Last year this same young girl, at four years old, dressed up as her favorite artist, Frieda Kahlo. How is it that a child so young would choose to dress as accomplished real-world women rather than superheroes or ghoulish creatures? One big reason is her enthusiasm for the book, Good Night Stories for Rebel Girls, a collection of 100 short stories about women from around the world. The book is typically recommended for young people ages 6 and up, but it also can be fascinating for bright younger children, like my friend, who become entranced with biographies. You can hear a few of the stories on the Rebel Girls podcast page, along with links to their app.
Of course, there are many other biographies available. A Mighty Girl’s website is full of books and toys reflecting the lives of women. I enjoy browsing there, often wishing those materials had been available when I was younger. I’m sure I would have enjoyed them, but more importantly, such reading materials might have helped me grow up like my young friend, to whom it has never occurred that her gender might limit her career path. Such an idea would seem like crazy talk—if hundreds of women can do interesting and exciting things, why not her? Representation matters. It really does. In similar ways, it is essential that children of color hear stories of important works of people who look like them, along with the traditional cast of characters found in textbooks. It could be interesting to ask students who they’d choose if they had to dress as a real-world creator. Would they know who they’d choose?

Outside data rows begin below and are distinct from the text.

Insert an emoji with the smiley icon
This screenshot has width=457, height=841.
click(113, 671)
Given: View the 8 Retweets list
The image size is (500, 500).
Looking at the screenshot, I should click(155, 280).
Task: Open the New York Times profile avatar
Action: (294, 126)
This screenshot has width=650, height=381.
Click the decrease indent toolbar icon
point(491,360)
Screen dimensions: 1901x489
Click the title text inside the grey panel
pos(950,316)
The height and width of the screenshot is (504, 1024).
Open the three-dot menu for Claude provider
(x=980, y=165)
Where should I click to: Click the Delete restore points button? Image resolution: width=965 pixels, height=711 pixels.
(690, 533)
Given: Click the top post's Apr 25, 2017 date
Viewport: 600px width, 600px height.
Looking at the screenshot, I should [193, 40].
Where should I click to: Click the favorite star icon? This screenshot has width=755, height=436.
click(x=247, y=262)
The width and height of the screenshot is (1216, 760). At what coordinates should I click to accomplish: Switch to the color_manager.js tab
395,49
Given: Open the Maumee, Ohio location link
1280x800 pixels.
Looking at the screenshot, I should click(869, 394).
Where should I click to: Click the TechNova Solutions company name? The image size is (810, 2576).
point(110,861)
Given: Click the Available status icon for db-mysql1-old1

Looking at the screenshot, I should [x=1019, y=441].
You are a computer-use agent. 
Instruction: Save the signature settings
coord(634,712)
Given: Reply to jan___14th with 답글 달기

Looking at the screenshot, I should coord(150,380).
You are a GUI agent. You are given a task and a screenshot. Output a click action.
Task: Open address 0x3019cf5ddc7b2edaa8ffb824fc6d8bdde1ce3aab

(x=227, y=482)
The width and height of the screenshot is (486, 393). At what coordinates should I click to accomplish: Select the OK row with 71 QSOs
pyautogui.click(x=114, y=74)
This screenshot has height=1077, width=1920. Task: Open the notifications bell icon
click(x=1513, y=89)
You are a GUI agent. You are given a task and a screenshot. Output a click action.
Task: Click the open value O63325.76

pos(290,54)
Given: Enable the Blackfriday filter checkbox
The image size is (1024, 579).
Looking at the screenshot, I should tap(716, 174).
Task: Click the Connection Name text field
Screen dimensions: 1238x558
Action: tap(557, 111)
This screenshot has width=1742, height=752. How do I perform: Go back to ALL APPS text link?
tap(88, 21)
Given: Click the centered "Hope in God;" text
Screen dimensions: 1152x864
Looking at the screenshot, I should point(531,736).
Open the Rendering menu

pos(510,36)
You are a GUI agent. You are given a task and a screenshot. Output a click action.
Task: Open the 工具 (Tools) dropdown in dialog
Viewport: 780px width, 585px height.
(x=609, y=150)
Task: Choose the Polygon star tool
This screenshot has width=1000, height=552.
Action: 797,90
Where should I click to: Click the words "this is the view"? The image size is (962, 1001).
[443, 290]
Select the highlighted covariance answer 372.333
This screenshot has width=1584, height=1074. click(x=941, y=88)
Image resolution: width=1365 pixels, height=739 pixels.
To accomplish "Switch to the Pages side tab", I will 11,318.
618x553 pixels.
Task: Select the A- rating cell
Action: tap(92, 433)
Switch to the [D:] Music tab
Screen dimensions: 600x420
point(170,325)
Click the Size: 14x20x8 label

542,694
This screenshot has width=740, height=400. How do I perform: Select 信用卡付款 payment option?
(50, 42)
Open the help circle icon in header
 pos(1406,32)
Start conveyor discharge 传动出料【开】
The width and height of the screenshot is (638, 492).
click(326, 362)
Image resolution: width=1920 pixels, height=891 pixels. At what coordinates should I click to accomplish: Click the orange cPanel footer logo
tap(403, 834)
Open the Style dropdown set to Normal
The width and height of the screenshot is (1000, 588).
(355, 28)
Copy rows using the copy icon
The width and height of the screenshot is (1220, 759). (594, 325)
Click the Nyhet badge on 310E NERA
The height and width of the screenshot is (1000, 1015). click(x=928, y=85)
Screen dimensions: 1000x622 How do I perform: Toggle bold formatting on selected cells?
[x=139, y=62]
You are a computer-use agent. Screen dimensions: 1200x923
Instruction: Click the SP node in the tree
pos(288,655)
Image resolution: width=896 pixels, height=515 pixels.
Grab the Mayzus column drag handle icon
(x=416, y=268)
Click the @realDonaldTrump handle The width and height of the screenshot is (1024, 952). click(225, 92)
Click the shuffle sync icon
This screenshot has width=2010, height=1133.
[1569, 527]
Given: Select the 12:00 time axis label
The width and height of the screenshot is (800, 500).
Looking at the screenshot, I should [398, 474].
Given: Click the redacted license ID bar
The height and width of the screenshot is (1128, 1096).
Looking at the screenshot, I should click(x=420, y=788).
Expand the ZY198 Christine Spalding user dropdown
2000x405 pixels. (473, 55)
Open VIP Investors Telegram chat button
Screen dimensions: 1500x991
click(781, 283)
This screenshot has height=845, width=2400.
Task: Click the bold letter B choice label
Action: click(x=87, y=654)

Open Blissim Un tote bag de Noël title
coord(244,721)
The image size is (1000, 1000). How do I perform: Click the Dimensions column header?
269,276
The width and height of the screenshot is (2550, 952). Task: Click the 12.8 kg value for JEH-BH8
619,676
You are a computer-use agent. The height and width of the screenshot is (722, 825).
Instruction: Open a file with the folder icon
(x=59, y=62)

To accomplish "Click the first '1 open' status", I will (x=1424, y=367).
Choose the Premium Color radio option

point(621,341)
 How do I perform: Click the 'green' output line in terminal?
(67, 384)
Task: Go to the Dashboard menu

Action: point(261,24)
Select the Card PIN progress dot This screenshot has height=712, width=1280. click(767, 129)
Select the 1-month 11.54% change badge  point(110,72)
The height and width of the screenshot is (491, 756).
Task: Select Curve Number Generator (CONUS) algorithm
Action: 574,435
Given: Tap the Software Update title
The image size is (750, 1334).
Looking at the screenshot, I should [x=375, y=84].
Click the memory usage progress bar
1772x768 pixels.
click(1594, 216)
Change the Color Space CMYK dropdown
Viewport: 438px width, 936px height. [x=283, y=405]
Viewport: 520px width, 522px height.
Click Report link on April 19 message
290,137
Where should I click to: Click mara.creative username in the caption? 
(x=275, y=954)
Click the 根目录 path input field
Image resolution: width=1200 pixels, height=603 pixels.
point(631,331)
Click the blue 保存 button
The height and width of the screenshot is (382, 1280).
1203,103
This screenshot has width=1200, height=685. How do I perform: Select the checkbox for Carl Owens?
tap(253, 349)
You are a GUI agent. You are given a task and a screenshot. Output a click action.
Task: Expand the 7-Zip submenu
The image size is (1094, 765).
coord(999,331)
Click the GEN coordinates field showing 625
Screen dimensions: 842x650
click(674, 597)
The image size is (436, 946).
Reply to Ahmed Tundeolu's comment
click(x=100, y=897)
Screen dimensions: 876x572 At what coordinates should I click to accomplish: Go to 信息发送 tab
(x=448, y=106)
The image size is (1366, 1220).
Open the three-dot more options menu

I know that now that she is in school, my young friend may find that holding onto her confidence that girls and women can have many options is harder than it looks. There is certainly research suggesting that girls’ beliefs that “really hard” work is for boys can start early (see Bian et al, 2017, for example). But I must believe that when her earliest concepts of men and women include varied and exciting roles for everyone, it will make a difference. Time will tell. In the meantime, I have that chimp suit ready. For a day next week, my young scientist friend will become one of her heroes, while collecting miniature candy bars. One day, when she is doing her own creative science, I hope she remembers this little chimp and smiles.
Bain, L., Leslie, S., & Cimpian, A. (2017). Gender stereotypes about intellectual ability emerge early and influence children’s interests. Science, 355, 389–391.